**What to do:**
Pull each line holding "green" out of the entries below.

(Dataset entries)
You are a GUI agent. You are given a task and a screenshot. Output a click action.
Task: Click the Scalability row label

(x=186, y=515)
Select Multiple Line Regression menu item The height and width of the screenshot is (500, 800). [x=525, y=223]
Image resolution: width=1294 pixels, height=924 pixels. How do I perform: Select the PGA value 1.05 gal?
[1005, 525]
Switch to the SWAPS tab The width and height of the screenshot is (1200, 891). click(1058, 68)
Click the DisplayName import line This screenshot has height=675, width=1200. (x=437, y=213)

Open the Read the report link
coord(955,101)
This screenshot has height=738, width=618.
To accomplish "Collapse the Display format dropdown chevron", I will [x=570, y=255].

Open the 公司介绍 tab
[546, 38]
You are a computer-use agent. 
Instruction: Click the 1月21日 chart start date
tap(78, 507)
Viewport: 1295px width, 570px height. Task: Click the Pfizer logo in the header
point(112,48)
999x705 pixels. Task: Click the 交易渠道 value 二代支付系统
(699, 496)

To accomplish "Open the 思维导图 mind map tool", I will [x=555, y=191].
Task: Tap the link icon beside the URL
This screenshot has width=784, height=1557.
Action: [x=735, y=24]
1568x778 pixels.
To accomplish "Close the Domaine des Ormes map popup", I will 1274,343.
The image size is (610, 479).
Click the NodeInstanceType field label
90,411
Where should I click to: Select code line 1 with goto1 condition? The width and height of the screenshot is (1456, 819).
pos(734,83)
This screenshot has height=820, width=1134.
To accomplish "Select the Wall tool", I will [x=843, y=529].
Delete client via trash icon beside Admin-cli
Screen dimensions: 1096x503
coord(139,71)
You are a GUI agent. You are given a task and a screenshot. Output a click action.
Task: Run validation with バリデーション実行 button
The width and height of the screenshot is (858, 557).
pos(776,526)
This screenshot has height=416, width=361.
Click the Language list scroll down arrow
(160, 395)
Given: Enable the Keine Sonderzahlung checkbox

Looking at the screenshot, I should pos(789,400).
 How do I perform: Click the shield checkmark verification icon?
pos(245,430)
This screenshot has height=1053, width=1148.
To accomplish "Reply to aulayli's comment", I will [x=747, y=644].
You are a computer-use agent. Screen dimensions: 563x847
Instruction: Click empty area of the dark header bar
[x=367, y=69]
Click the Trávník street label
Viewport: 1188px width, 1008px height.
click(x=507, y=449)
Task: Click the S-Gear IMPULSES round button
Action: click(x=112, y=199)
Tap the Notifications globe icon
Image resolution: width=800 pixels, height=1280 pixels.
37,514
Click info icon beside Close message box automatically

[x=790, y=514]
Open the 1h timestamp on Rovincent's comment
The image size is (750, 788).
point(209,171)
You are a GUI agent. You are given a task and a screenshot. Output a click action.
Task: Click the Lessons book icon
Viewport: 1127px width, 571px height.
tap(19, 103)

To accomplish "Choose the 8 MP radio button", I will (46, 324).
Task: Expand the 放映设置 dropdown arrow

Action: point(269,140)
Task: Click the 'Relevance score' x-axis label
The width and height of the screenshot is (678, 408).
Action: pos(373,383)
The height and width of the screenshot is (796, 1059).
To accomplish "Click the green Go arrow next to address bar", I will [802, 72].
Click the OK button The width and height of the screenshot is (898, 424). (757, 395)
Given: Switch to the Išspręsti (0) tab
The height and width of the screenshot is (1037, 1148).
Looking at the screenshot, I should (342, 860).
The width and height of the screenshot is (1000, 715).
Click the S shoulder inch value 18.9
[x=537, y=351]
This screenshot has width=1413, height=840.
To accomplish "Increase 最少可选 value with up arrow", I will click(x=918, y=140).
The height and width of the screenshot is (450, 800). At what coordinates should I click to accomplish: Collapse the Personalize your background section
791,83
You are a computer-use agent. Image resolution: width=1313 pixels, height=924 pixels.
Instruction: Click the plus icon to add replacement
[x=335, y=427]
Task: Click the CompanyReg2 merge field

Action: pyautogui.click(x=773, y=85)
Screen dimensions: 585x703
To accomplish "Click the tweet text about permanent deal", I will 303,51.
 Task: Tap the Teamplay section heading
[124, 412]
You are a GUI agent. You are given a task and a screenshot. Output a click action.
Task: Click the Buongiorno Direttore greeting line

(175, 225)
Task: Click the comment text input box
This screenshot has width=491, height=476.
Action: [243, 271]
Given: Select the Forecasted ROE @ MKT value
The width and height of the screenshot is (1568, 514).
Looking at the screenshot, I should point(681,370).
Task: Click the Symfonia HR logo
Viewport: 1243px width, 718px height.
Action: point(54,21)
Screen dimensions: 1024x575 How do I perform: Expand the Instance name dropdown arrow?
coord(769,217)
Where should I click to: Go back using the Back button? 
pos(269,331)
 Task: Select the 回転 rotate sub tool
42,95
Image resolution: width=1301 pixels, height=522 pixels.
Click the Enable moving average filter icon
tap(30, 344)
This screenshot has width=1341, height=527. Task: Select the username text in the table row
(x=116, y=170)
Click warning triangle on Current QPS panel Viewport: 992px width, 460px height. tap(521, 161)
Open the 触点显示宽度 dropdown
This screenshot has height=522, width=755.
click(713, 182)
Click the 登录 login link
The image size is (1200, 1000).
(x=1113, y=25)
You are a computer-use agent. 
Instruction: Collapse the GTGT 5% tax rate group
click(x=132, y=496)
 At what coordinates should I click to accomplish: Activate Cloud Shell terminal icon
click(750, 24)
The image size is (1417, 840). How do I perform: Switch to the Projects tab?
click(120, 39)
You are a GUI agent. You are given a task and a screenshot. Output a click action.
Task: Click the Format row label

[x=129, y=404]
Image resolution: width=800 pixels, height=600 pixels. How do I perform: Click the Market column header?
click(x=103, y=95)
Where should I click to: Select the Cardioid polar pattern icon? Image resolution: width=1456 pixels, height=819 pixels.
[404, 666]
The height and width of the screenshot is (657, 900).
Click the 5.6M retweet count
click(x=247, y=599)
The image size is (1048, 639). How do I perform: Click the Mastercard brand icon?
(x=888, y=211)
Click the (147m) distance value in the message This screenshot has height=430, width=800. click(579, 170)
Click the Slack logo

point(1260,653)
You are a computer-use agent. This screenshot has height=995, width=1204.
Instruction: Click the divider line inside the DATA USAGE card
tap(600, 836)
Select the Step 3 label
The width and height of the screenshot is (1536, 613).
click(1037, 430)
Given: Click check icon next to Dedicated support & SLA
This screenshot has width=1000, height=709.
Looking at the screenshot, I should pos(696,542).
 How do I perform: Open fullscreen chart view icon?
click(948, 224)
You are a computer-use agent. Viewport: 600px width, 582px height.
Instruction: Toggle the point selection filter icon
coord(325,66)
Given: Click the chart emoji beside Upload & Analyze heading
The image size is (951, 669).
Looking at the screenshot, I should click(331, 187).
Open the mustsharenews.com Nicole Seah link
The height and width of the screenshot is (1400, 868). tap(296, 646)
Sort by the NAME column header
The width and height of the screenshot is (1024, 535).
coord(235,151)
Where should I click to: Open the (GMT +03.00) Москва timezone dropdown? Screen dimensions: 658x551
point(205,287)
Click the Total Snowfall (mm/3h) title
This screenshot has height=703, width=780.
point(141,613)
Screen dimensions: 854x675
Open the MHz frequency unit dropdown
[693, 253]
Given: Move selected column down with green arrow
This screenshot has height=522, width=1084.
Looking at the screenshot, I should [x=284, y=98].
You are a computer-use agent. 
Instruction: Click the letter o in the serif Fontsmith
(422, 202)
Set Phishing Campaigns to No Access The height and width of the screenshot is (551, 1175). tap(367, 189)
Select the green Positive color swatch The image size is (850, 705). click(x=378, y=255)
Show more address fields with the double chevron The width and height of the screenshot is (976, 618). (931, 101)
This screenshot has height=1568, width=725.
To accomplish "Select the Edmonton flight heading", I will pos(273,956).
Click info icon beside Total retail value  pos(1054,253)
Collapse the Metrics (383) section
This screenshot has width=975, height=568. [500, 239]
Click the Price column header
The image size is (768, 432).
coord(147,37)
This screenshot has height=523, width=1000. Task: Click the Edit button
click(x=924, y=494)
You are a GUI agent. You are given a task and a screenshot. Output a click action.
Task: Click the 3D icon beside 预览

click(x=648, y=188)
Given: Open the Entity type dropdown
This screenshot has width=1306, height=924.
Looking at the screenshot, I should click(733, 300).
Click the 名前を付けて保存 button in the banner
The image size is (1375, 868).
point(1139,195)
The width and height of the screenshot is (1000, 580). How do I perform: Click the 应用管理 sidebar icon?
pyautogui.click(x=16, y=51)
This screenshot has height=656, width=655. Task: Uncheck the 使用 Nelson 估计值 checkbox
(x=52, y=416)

**Reply:**
To accomplish "Click the green Go arrow next to address bar", I will [802, 72].
Given: Move selected column down with green arrow
Select the green Positive color swatch The image size is (850, 705). click(x=378, y=255)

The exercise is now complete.